Look Into using -log((channel capacity + 1 - HTLC amount ) / (channel capacity +1)) for scoring

TheBlueMatt commented 2 years ago

Rene suggests it at https://github.com/rust-bitcoin/rust-lightning/pull/1166#issuecomment-970314672 noting that his research seems to indicate channel failure probability is strongly correlated with the above log. We will want to do benchmarks here to show its not materially slower.

renepickhardt commented 2 years ago

I think there has been a miss understanding. While log(HTLC amount/channel value) might work better than your current scoring function I would advice against using it.

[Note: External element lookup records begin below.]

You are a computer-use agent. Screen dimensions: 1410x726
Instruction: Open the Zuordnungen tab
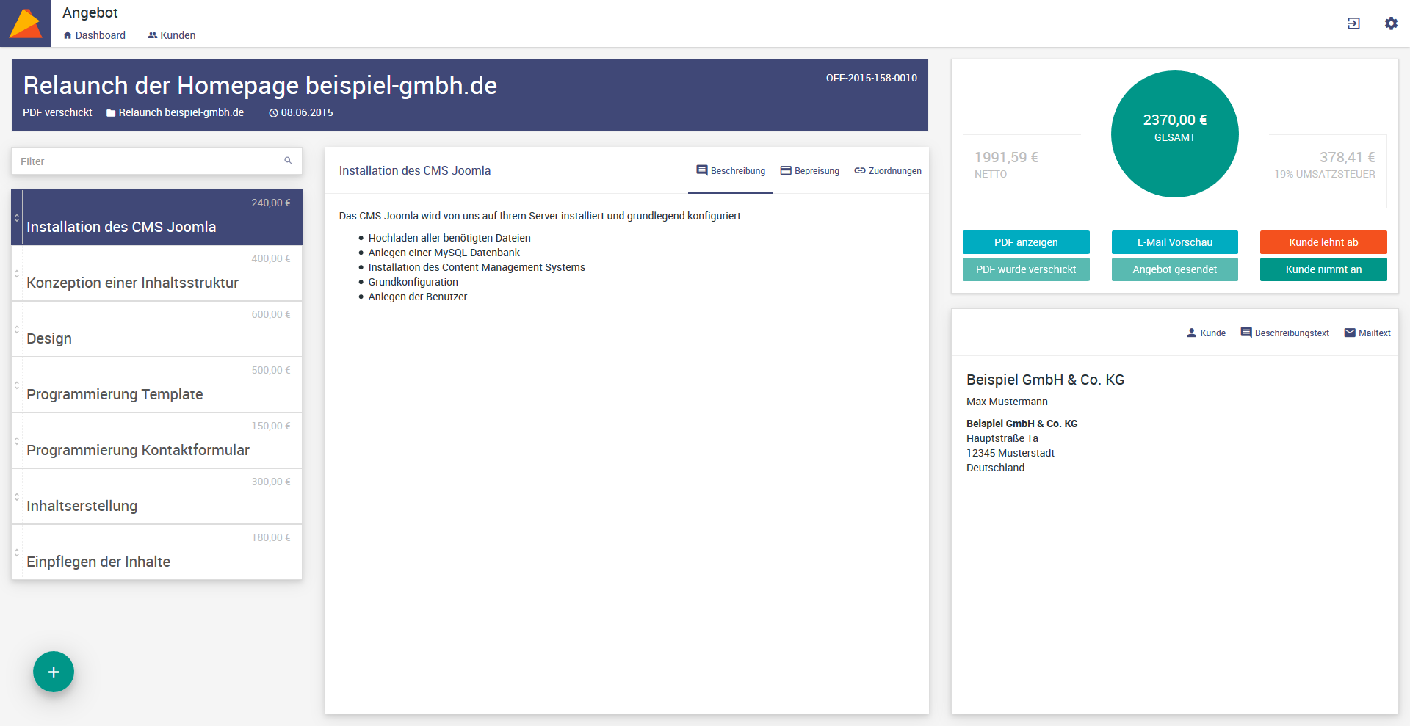887,171
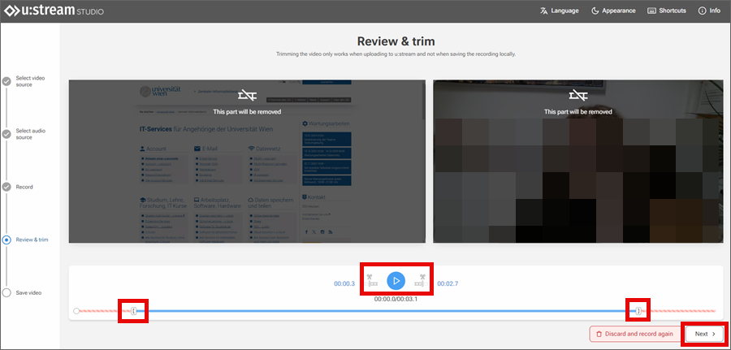Click the blue play button
Viewport: 731px width, 350px height.
[396, 281]
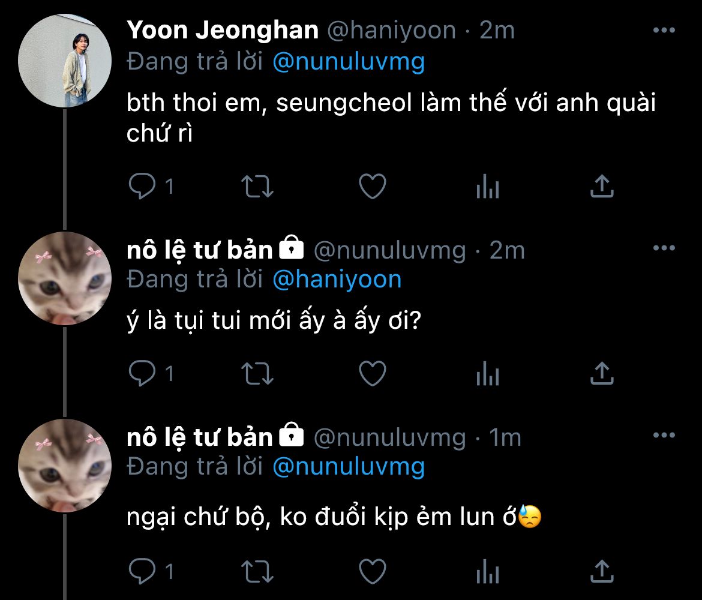The width and height of the screenshot is (702, 600).
Task: View analytics on the 'ngại chứ bộ' tweet
Action: click(487, 572)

Let me recap to resolve the misunderstanding:

The failure probability of a channel is: HTLC amount / (channel capacity +1)
The success probability is s_c(HTLC amount) := (channel capacity + 1 - HTLC amount ) / (channel capacity +1)
The success probability of an entire path of n channel c_1,...,c_n is defined as the product of the channel success probabilities p(c_1,...,c_n)=s_c_1(HTLC amount)*...*s_c_n(HTLC amount) (Technically you can set the first probability to 1 as you know your local balance and have full certainty. Similarly the last hop if you were given a route hint and you trust the recipient)

Now the goal is to find the most probable path. However the problem of finding a path where the product of the edge weights is to be maximized is a strange problem.

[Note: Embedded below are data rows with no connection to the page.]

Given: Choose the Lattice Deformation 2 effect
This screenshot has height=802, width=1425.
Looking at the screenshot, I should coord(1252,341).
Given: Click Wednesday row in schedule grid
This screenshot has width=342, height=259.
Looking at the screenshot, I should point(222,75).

However because the log function is a group homomorphism from the multiplicative group of real numbers to the the additive group we can reformulate the problem as a problem to find the shortest path where the edge have the weight -log(s_c(HTCL amount)). Note that the log allows us to have the sum of weights (instead of the product multiplication of the probability) as in regular path finding algorithms and the Minus sign turns the maximization problem (of the probability) to a minimization problem (aka shortest path).

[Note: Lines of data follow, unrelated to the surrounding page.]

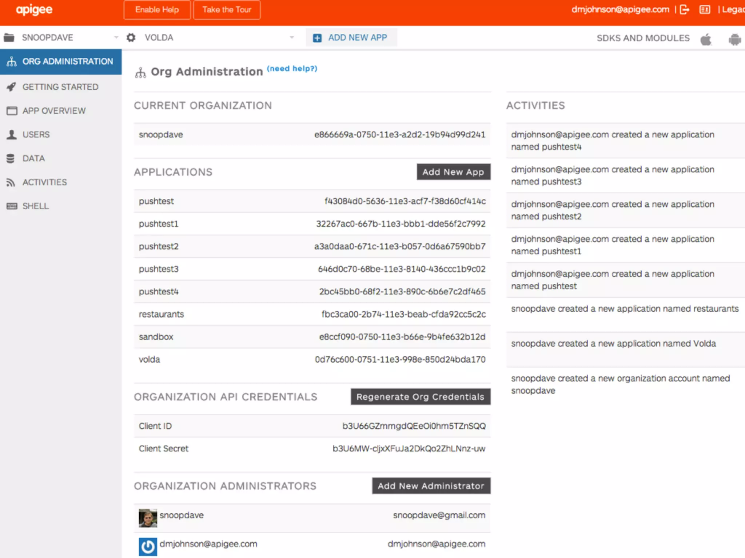Go to the Shell sidebar item
Viewport: 745px width, 558px height.
coord(35,206)
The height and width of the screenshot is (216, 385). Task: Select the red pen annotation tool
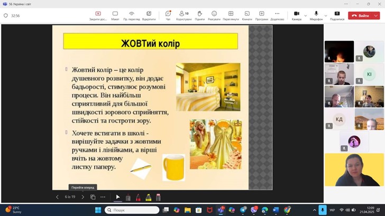click(x=138, y=197)
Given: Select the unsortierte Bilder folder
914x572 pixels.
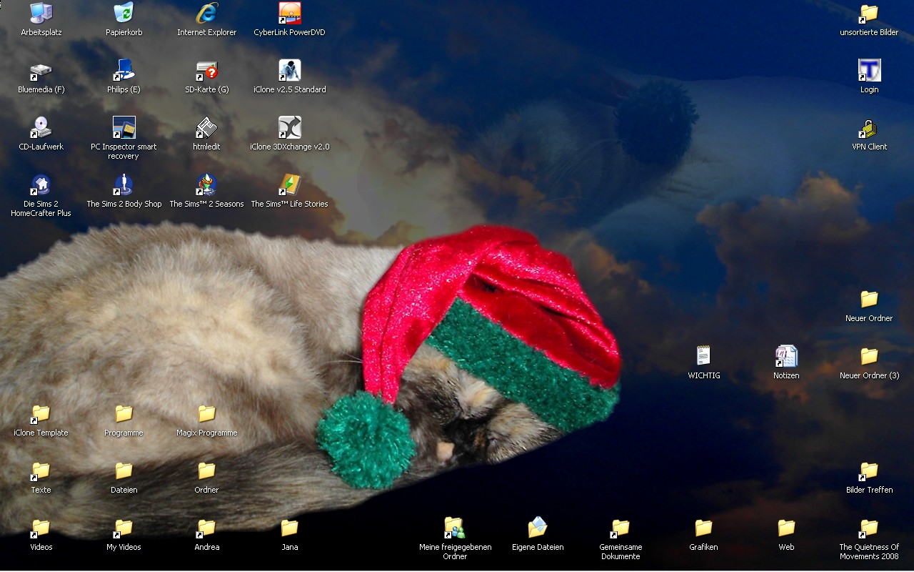Looking at the screenshot, I should coord(869,14).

Thus the path minimizing -log(s_c_1(HTCL amount)) - .... -log(s_c_n(HTCL amount)) is the same that maximizes the product which corresponds to the path with the maximal probability that we are searching.

That all being said let's look at the misunderstanding.

The proper scoring function s_c(HTLC amount)= -log((channel capacity + 1 - HTLC amount ) / (channel capacity +1)) is not linear and rather convex. For being used in Dijkstra this does not matter as the runtime of dijsktra does not depend on the structure of the cost function. However if you want to solve a minimum cost flow the solvers become much fast if you were to have a linear function.

Thus what I suggested is that you could linearize s_c(HTLC amount) by looking at the linear term of the Taylor Series. With the help of Wolfram Alpha we see

s_c(x) = x/(c+1) + x^2/(2(c+1)^2) + x^3/(3*(c+1)^3) + O(x^4)

Thus the suggestion was that one can use the linearized version (HTLC amount)/(channel capacity + 1) instead of s_c(HTLC amount)= -log((channel capacity + 1 - HTLC amount ) / (channel capacity +1)). The remarkable observation is that the linearized version of the negative log probability corresponds to the failure probability (see above) which gives us a good intuition why this is a nice score / bias.

However using the linearized score has sever disadvantages too as it tends to saturate channels (similarly aas the current fee function tends to saturate channel) This becomes only relevant when one does a flow computation and doesn't use ad-hoc splitting before generating candidate paths. However flow computation is suggested as it will boost the reliability similarly to going to the probabilistic model.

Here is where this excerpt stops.